**Dataset extract**
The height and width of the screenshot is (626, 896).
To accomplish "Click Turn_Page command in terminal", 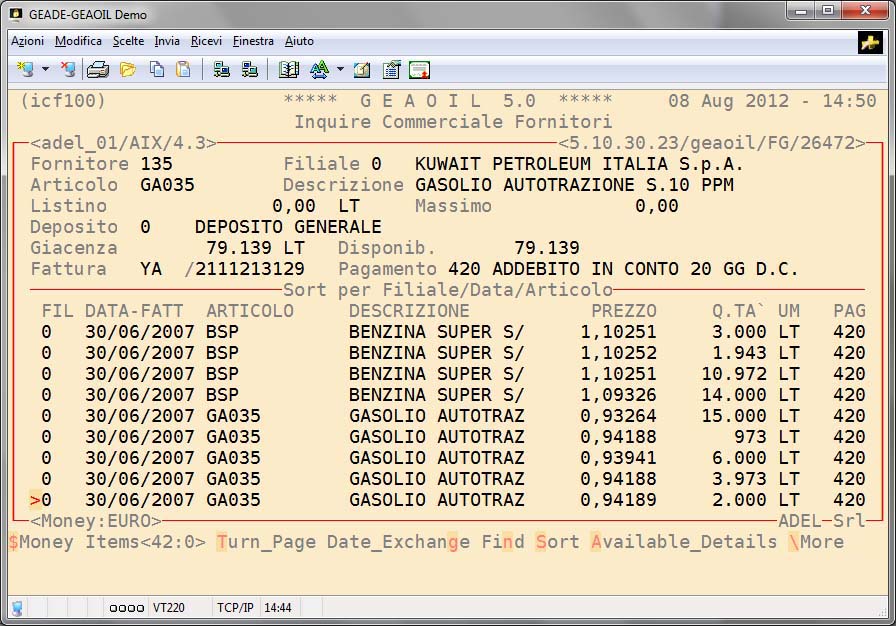I will [265, 542].
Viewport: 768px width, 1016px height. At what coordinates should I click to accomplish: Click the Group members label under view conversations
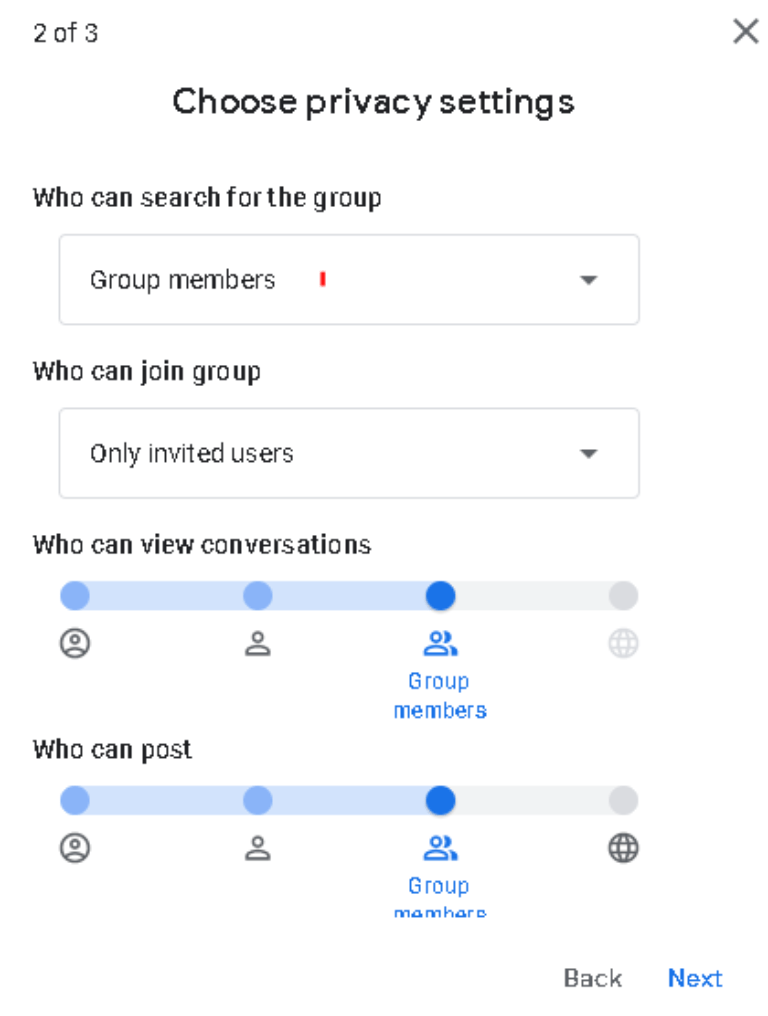pos(440,696)

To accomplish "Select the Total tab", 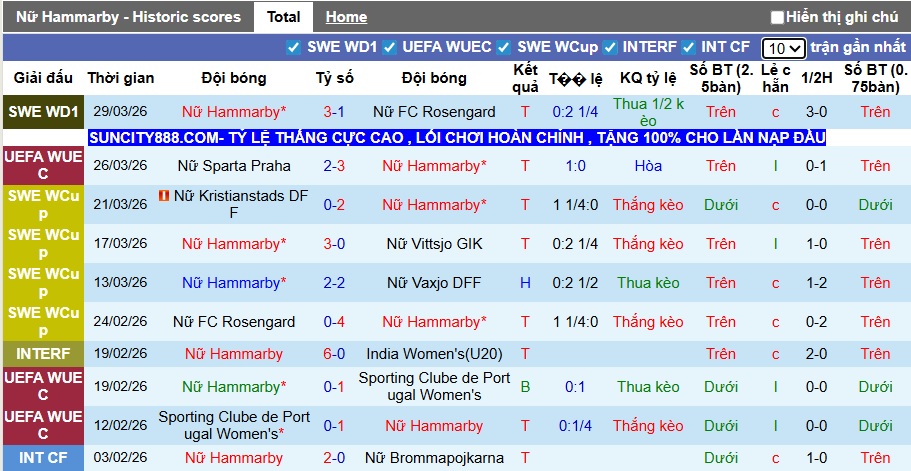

**Task item**
Leave every picture out and write out exactly the lines from the line with "Viewport: 768px width, 1016px" through the last line of the material.

**Your solution**
Viewport: 768px width, 1016px height. At what coordinates should I click to accomplish: Click the Group members label under view conversations
pos(440,696)

To accomplish "Select the Total tab", 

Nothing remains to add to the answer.